# EXERCISE GOAL
What lines of the material hold the string "Nous"? Pull each of them out.

----

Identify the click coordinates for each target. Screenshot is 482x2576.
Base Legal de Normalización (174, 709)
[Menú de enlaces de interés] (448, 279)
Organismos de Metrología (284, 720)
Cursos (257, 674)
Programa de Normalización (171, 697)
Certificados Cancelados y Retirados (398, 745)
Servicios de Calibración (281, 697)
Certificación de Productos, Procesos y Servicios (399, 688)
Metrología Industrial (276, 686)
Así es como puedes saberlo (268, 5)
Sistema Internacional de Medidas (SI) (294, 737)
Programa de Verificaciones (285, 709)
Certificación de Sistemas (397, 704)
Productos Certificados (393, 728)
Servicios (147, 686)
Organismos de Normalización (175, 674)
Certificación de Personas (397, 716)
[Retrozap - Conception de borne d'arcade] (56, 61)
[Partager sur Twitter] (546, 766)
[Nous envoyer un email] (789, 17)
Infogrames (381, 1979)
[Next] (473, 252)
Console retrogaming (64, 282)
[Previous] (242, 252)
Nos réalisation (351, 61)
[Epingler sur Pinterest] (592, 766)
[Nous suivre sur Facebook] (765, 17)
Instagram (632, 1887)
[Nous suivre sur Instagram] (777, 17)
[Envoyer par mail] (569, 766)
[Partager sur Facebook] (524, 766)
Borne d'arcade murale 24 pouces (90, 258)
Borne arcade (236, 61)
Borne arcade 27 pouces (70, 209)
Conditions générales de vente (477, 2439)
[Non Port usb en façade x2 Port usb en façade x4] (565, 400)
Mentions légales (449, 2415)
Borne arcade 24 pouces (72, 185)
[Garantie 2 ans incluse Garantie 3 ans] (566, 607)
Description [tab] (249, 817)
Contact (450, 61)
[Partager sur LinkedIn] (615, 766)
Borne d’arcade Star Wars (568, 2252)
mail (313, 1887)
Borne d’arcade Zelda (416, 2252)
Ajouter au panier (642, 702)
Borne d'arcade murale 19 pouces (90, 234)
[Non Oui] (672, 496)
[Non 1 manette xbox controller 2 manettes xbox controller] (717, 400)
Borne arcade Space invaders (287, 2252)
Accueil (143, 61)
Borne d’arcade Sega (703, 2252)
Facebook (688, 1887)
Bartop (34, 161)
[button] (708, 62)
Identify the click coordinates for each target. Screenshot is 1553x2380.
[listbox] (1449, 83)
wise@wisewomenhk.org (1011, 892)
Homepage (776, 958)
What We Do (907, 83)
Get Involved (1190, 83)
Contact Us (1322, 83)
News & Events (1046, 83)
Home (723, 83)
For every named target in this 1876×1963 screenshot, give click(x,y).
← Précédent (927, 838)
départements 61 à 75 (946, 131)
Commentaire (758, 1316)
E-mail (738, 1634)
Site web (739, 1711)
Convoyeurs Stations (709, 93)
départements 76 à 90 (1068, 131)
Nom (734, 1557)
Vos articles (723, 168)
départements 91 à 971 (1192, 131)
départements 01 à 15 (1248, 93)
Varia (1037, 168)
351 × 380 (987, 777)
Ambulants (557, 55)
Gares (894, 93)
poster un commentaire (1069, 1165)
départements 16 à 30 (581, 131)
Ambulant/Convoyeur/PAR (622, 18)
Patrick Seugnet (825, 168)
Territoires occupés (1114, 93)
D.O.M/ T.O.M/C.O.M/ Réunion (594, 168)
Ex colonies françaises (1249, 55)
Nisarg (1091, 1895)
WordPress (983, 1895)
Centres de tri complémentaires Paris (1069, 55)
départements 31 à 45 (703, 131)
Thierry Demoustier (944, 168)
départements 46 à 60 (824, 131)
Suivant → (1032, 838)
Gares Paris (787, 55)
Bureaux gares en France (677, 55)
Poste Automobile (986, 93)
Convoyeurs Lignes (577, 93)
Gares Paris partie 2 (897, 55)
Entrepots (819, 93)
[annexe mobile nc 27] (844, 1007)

----

# FINISHED TASK
[Nous envoyer un email] (789, 17)
[Nous suivre sur Facebook] (765, 17)
[Nous suivre sur Instagram] (777, 17)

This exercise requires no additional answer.